Chip sales continue to slow to a crawl as they have for the past few months. "As expected, we are experiencing moderation in sequential sales growth rates in line with seasonal patterns, a trend that will likely continue through year end," said SIA president Brian Toohey, in a statement.
Compared with a year ago, chip sales growth no longer seems outrageously high: just under 20% overall, ~30% for the Americas and not even 13% in Japan.
Credit Suisse’s John Pitzer crunched the y/y comparisons for chip technology categories: DRAM is having the best year of any so far (48% higher)s, followed by discretes (19%); DSPs (7%) and MPUs (9%) are seeing the least growth. For ASIC end-markets, comms-wireline (28%) and industrials (26%) are leading the way, with computer (4%) and comms-wireless (11%) on bottom.

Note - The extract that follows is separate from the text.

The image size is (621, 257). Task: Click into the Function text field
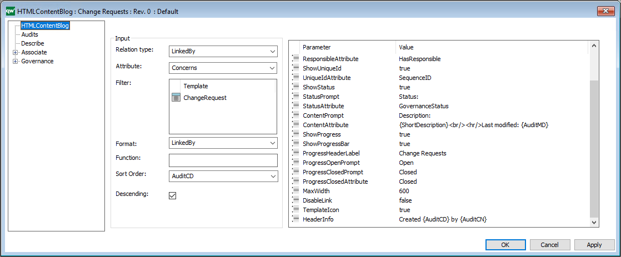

The SIA’s year-end forecast update tweaked growth expectations for 2010 up to 32.8%, totaling $300.5B. With two months to go in the year, chip sales are at $248.2B (currently 37% higher than Jan-Oct 2009) — meaning Nov. and Dec. need to come up with $52.3B among them (about $26B each month) to coast into the SIA’s outlook. The past two months have been right around that $26M figure, though, so that seems doable.